A Mathematical Solution to Power Optimal Pipeline Design by Utilizing Soft Edge Flip Flops

M. Ghasemazar, B. Amelifard, M. Pedram

University of Southern California
Department of Electrical Engineering

August 11, 2008

ISLPED 2008
Outline

- Soft-Edge Flip Flops
- Power Optimal Pipeline Design
- Problem Formulation
- SEFF Modeling
- Experimental Results
- Conclusion
Soft Edge Flip Flop

- Key idea: Allow the data to pass through a flip flop during a transparency window, instead of on a triggering clock edge.

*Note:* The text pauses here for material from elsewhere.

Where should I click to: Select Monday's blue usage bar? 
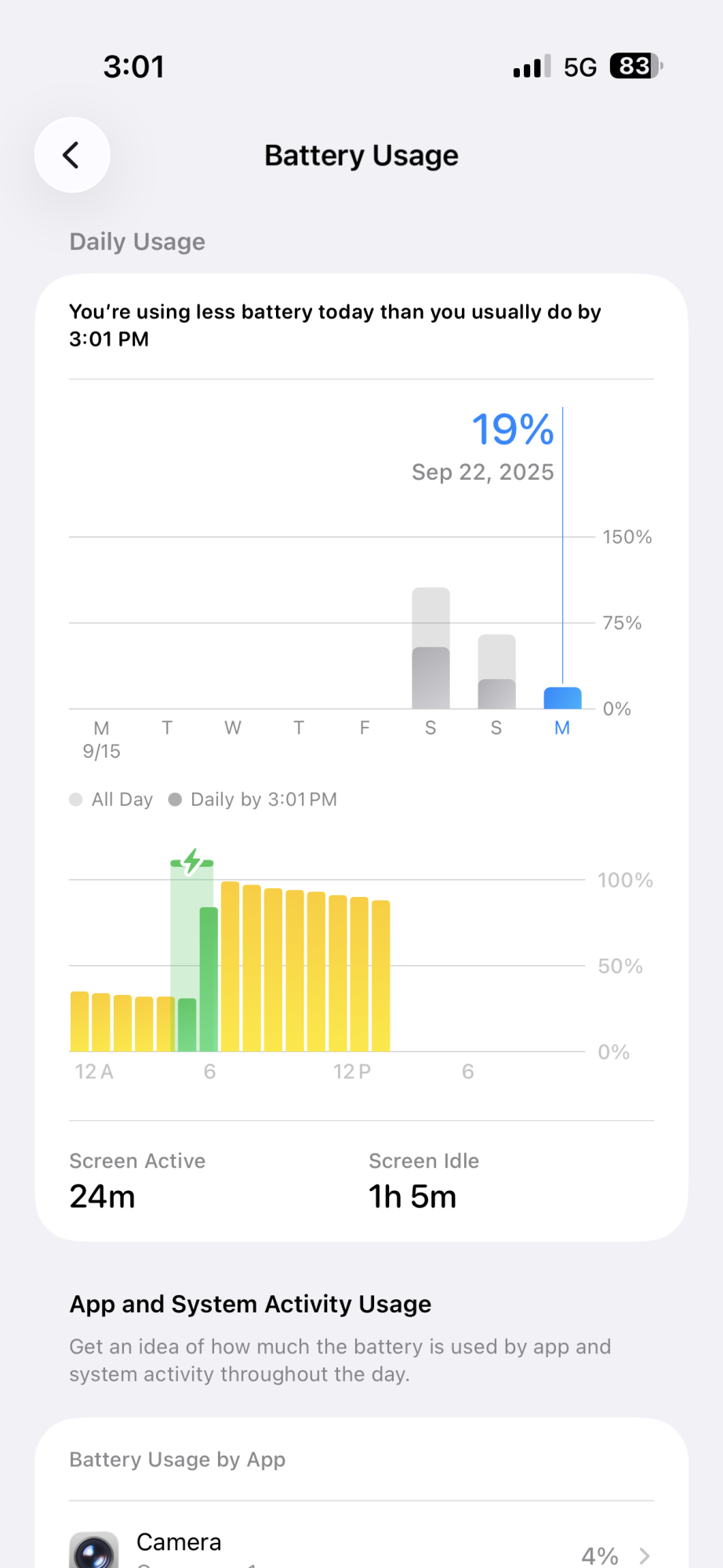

- Key advantage: Enable slack passing between adjacent pipeline stages which are separated by (master-slave) flip-flops.

- Circuit implementation: Delay the clock of the master latch to create a window during which both the master and slave latches are ON.
SEFF Implementation

Conventional (Hard Edge) Master-Slave FF

Soft Edge Master-Slave FF
SEFF Characteristics

- Setup and hold times, and clock-to-q delay of a soft-edge flip-flop are all functions of the transparency window width, $w$
- Simulations show a linear dependency on $w$

\[
\begin{align*}
\{ t_{s,i}(w_i) & = a_1w_i + a_0 \\
t_{h,i}(w_i) & = b_1w_i + b_0 \\
t_{cq,i}(w_i) & = c_1w_i + c_0 \}
\]

\[y = 0.921x - 30.45\]

\[y = -0.651x + 33.34\]
SEFF Characteristics – cont’d

• Power consumption of a SEFF is monotonically increasing with its window size \( w \). This is due to:
  – Higher switching activities in the internal nodes in the transparency window
  – Higher dynamic and leakage power consumption in the additional delay generation circuitry

• Experimental evaluation of total power consumption:

\[
P_{FF,i} = d_2 w_i^2 + d_1 w_i + d_0
\]
Pipeline Basics

- Timing constraints for a linear pipeline

\[ d_i + t_{s,i} + t_{cq,i-1} \leq T_{clk} \quad 1 \leq i \leq N \]  
\[ \delta_i + t_{cq,i-1} \geq t_{h,i} \quad 1 \leq i \leq N \]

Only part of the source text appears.